• DATASET RECORDS:
────────────────────
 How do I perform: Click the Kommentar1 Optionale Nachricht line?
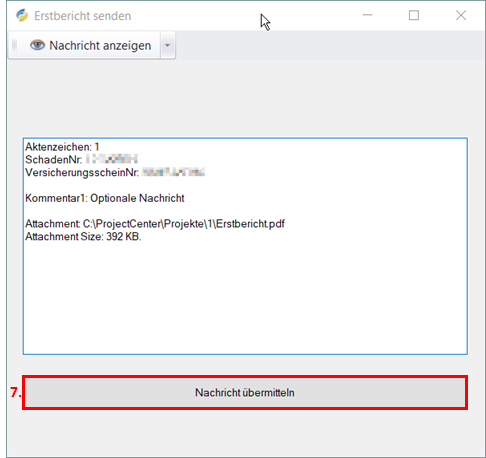pos(105,198)
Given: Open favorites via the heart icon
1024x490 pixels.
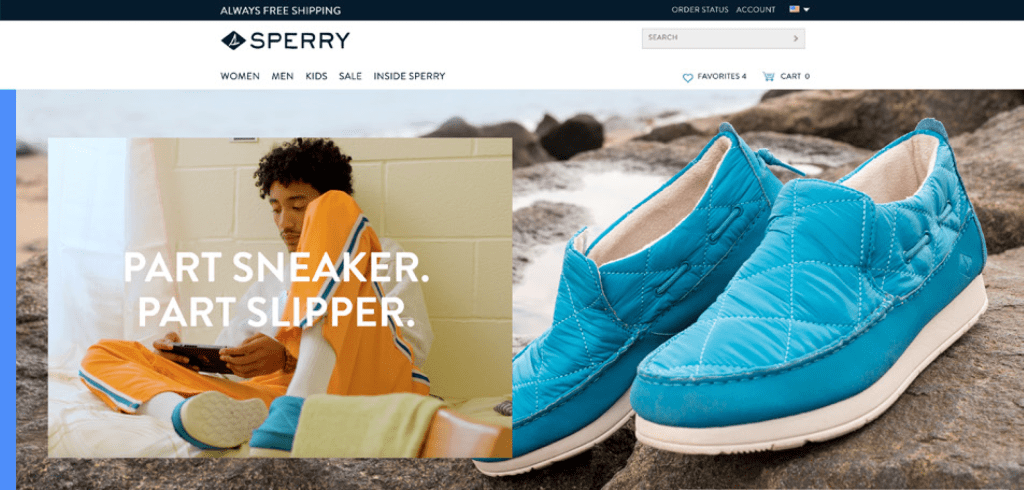Looking at the screenshot, I should point(688,77).
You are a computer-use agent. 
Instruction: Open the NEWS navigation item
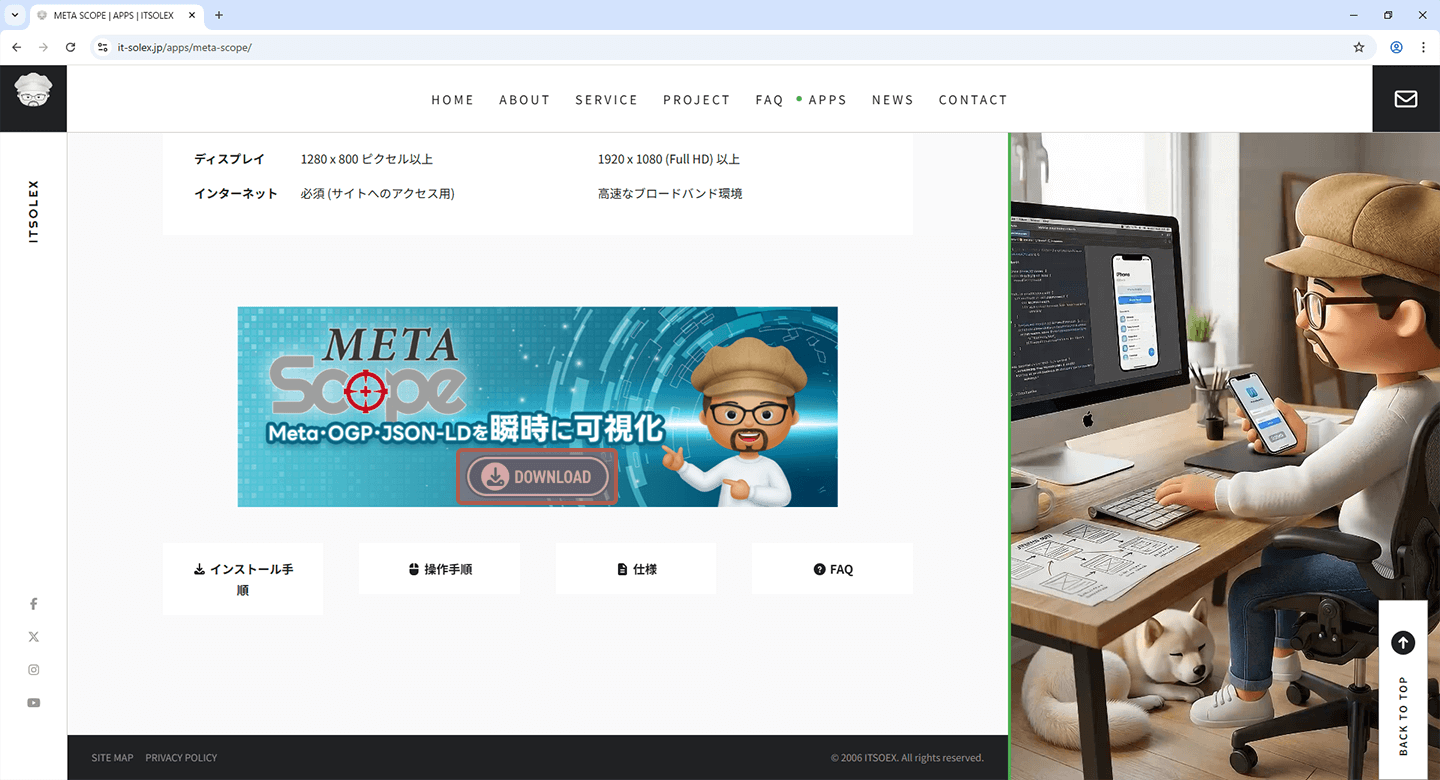click(x=892, y=100)
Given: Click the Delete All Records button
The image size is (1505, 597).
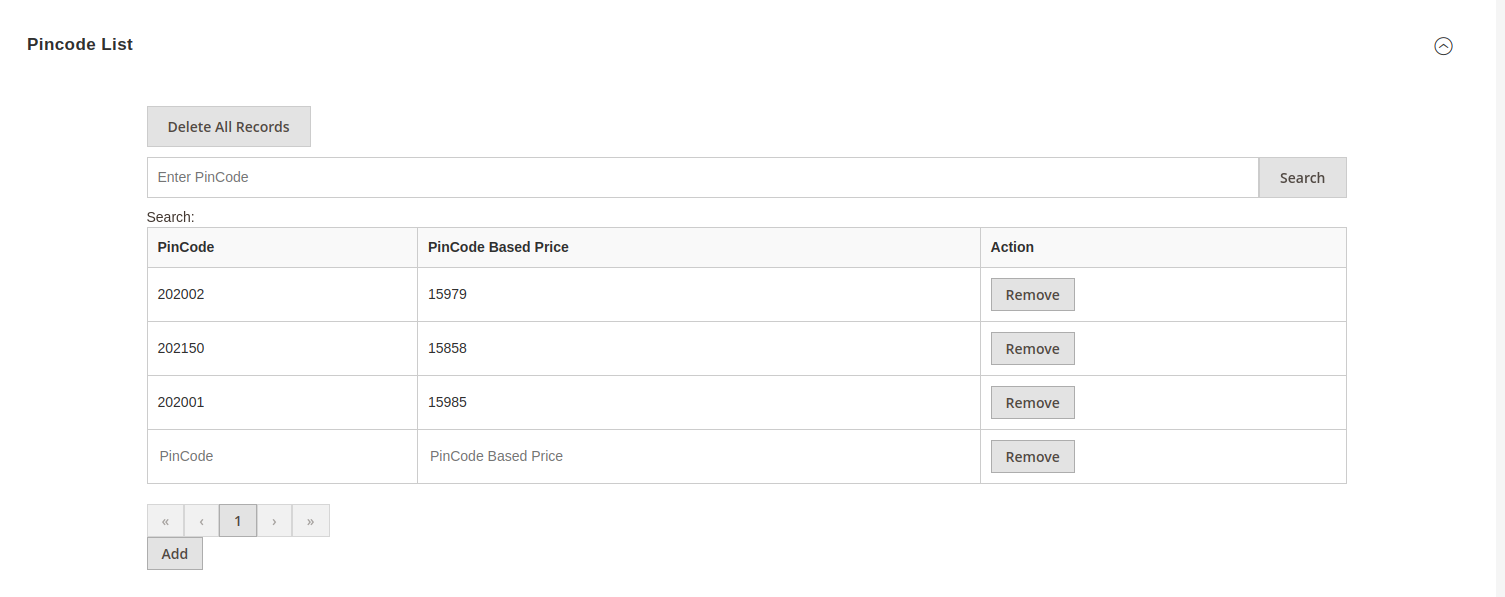Looking at the screenshot, I should point(228,127).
────────────────────
Could you set down, exactly as written, every line from the start of the records above through the line containing "You are a computer-use agent.", leaving the pictures out?

• EXERCISE SOLUTION:
 How do I perform: Click the Kommentar1 Optionale Nachricht line?
pos(105,198)
Given: Open favorites via the heart icon
1024x490 pixels.
Looking at the screenshot, I should point(688,77).
You are a computer-use agent. 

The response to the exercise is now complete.